Spintech 2.5" Catback with X-pipe and Dual Rear Exits- 2005-2006 GTO [S-1XGTO53DLR] - $599.95$579.50 : MarylandSpeed.com- Your First Stop on the Way to Performance!

i want to do headers but its kind of expensive right now.
will i still get a good sound by just changing the exhaust out to the spintech model?

im also going to change spark plugs and new wires.

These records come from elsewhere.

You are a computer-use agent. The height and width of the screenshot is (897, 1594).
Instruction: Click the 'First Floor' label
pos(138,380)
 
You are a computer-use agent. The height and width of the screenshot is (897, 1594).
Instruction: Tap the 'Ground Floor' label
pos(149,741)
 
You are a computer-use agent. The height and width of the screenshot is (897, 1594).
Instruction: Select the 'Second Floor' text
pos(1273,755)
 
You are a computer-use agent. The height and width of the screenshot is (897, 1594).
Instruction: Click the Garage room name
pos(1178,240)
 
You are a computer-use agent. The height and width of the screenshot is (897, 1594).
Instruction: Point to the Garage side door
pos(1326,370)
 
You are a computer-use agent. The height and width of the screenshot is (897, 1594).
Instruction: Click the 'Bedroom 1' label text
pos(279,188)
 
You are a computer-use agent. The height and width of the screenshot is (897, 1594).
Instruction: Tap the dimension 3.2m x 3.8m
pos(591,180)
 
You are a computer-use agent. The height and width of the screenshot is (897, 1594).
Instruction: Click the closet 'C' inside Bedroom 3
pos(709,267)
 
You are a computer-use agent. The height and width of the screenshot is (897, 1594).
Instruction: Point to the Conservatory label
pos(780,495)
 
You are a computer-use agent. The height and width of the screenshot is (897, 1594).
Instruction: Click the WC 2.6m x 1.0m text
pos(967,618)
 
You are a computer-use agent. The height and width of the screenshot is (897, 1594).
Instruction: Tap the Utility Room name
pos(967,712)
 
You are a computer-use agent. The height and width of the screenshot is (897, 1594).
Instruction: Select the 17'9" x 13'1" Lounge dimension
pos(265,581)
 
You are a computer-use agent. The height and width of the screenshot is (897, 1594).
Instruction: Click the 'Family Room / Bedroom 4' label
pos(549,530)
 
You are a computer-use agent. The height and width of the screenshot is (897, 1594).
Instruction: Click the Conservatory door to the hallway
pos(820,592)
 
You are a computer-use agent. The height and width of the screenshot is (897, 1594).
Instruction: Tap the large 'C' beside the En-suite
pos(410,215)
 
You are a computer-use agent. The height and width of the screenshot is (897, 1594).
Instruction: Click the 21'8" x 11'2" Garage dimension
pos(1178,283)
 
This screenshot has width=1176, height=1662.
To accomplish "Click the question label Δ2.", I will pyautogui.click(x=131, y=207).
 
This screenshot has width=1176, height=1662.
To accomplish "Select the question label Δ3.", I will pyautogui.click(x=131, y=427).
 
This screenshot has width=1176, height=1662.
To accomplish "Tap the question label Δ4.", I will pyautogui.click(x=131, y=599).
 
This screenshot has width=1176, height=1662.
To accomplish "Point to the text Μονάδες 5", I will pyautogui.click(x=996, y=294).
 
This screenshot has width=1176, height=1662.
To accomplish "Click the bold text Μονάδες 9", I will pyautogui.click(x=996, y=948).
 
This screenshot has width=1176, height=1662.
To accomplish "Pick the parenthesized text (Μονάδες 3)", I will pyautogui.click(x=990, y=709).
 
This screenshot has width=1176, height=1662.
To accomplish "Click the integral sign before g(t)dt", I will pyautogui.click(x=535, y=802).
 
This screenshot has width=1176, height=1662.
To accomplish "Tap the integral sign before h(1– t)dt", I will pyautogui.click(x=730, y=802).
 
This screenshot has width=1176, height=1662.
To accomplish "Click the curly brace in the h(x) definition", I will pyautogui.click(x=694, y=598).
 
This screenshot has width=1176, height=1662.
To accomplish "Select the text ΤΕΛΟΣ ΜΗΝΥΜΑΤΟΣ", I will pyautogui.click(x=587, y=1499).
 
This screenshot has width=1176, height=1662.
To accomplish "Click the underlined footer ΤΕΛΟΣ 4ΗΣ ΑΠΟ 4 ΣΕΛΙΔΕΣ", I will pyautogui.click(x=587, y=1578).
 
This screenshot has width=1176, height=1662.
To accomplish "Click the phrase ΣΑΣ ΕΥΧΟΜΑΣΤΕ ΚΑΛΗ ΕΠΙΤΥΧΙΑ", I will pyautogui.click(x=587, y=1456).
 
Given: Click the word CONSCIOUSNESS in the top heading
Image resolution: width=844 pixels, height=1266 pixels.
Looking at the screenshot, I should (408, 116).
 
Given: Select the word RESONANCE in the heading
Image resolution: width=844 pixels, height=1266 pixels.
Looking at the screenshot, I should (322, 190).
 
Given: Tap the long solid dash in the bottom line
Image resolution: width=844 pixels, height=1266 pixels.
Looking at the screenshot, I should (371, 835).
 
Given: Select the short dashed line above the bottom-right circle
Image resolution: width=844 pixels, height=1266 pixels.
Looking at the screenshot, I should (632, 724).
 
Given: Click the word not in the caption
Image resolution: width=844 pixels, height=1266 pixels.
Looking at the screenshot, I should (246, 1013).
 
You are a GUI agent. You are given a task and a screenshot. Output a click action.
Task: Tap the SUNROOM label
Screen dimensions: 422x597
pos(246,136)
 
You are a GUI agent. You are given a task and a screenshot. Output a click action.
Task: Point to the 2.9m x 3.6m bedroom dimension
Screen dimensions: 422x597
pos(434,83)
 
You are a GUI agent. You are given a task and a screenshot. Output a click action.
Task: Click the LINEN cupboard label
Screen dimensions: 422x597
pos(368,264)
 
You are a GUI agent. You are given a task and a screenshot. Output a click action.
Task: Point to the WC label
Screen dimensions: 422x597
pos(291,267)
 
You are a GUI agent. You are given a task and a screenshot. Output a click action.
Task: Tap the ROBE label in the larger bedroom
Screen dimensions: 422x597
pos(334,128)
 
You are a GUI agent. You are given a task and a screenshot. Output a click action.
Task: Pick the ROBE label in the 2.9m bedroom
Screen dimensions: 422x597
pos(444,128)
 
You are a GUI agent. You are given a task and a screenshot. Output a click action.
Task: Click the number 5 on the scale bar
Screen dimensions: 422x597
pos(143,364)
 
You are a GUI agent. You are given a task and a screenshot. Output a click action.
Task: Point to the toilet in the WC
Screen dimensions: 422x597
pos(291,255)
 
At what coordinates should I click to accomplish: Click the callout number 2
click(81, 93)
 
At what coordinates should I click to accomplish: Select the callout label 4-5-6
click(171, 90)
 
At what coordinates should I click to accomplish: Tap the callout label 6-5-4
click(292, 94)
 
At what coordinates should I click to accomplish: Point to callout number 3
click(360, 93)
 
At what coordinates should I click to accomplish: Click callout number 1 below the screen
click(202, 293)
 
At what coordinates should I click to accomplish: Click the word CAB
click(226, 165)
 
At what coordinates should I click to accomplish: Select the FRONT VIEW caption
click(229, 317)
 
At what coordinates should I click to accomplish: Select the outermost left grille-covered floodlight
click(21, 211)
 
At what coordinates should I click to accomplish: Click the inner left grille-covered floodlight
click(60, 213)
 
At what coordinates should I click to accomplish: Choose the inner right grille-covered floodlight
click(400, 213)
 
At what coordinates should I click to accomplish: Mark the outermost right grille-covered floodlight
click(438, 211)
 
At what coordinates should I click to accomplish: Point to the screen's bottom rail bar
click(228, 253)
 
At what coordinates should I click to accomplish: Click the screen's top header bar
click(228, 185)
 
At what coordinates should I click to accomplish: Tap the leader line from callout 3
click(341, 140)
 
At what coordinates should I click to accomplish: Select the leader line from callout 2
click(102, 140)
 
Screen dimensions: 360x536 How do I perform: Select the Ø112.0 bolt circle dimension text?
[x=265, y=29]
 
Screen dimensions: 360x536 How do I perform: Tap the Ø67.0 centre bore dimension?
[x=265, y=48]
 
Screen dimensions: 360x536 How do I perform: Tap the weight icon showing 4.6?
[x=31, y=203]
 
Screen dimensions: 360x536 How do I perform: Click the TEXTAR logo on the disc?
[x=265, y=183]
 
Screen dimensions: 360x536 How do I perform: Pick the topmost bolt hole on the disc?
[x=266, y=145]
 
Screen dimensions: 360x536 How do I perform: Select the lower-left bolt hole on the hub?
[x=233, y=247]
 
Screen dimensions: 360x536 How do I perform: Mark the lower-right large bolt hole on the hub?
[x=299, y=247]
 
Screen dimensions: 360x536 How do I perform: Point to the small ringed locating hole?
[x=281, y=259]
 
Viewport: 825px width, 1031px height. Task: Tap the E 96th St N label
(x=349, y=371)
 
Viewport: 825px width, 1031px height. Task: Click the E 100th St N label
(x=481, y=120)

could the installtion be done at home?
what would mechanics charge to install the exhaust? roughly?

thanks in advance.


----------



## 6QTS11OZ (Mar 27, 2005)

I can't see you getting no more than 15 rwhp or so. Maybe 20. But that's only if you're getting a tune too. Keeping the stock headers and mid pipes will limit the little gains you will get from the new cat-back. Too see anything you will need headers, mids with hi-flow or no cats plus the cat-back. If you go with long tubes and a good tune with a complete exhaust system 30-35 rwhp is obtainable. You can do everything yourself with common tools. I'm not sure what shops will charge because I do everything myself.


----------



## alsgto04 (Nov 21, 2007)

6QTS11OZ said:


> I can't see you getting no more than 15 rwhp or so. Maybe 20. But that's only if you're getting a tune too. Keeping the stock headers and mid pipes will limit the little gains you will get from the new cat-back. Too see anything you will need headers, mids with hi-flow or no cats plus the cat-back. If you go with long tubes and a good tune with a complete exhaust system 30-35 rwhp is obtainable. You can do everything yourself with common tools. I'm not sure what shops will charge because I do everything myself.


:agree


----------



## GTOsarge (Oct 9, 2007)

6QTS11OZ said:


> I can't see you getting no more than 15 rwhp or so. Maybe 20. But that's only if you're getting a tune too. Keeping the stock headers and mid pipes will limit the little gains you will get from the new cat-back. Too see anything you will need headers, mids with hi-flow or no cats plus the cat-back. If you go with long tubes and a good tune with a complete exhaust system 30-35 rwhp is obtainable. You can do everything yourself with common tools. I'm not sure what shops will charge because I do everything myself.


Sounds right.:agree


----------



## svede1212 (Nov 1, 2005)

as said not much. on a stockish car a catback will change the sound. for what you're spending on the catback/intake you could almost swing headers. they'll get you the sound AND power and be the building block for any future mods.


----------



## 6QTS11OZ (Mar 27, 2005)

svede1212 said:


> as said not much. on a stockish car a catback will change the sound. for what you're spending on the catback/intake you could almost swing headers. they'll get you the sound AND power and be the building block for any future mods.


Yep :agree


----------